身体が濡れて怠いがそンな事気にしてらンねェ。
「…っどこだ…!」
カレンがどこに行ったのかなンてまるで検討がつかなくて、柄にも無く焦る。
…俺は、カレンの事全然分かってねェんだな…。
「…チッ…」
今更だがクルーも総出で探すか。
電伝虫を置いてきた自分に再び舌打ちしつつ、来た道とは別のルートで船へと戻る。
路地裏を進んでいると、道の真ん中に見覚えのあるコートが落ちて…
…いや、違う…コートだけじゃねェ…
『…。』
「っカレン!!!」
ピクリとも動かないカレンに駆け寄り、身体を抱き起こす。
呼吸は弱々しく、顔は死人みてェに真っ白だ。
上から下までずぶ濡れなのに、そっと触れた首筋は燃えるように熱い…っ風邪が悪化してる所の話じゃねェぞ…!?
俺自身もずぶ濡れだからあまり意味はねェとわかってはいるが、上着を脱いでカレンを包み抱き上げる。
船へと走る道中、頭に浮かぶのは自身を責める言葉ばかり。
あン時、あの女を直ぐ様突飛ばしてカレンの元に行って誤解を解いてりゃこンな事には…っくそ!!
「若様!?それにカレン様…!?」
「俺の部屋にすぐ船医を呼べ!!」
「は、はい!!」
部屋に入り、ソファにカレンを寝かせた。ずぶ濡れのままベッドに寝かせたら夜こいつが寝る場所が無くなるからな。
カレン専用のクローゼットから適当に服を取りだし、最早洋服の意味をなしていない程濡れた服を脱がせる。
「…っ…」
…痣は、腕だけだと思っていた。
しかし俺の目に移ったのは、背中一面の、痣…。
大分薄くなってきてはいるが…それでもかなり痛々しい。
「…悪かった。」
身体をタオルで拭いてやり、着替えさせながら謝罪の言葉を呟く。
俺はこいつの何を知ったつもりでいたンだ?
勝手に痣は腕にしかねェと思い込み、他の箇所の痣の存在すら確かめようともせず。
カレンの心の傷の深さだって、きっと俺が思っているよりも遥かに深い。
…こンなンでよく「笑顔が見てェ」とか言えたな、俺…。
自分自身も適当に着替え、相変わらず真っ白な顔のカレンをベッドに運んだ所でようやく船医がやってきた。

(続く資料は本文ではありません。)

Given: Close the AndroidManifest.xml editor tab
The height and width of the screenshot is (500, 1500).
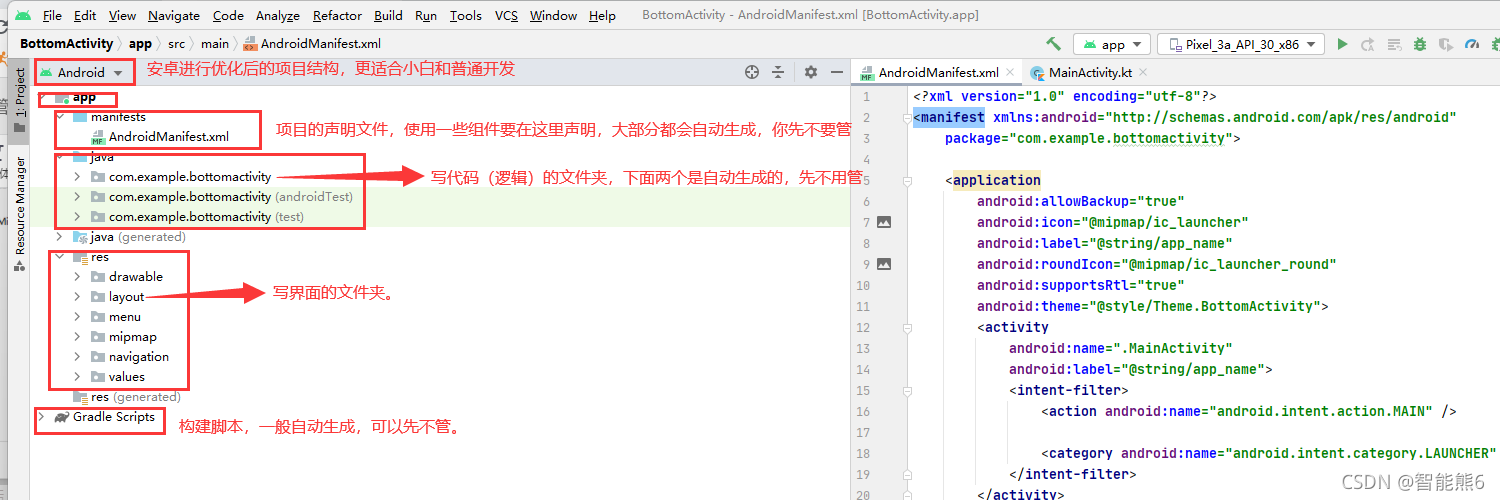Looking at the screenshot, I should coord(1011,73).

…あのまま雨の中にいたらやばかったらしいが、とりあえずは命に別状は無いらしい。
完治するまでに時間はかかるとの事。
…こンだけ高い熱出してりゃ当たり前だ。
処置を済ませた船医が部屋を出た後、ベッドに腰掛けカレンの頬を撫でる。
「…悪かった、本当に…。」
…二度目の謝罪は、自分でも笑えるくらい情けねェ声色だった。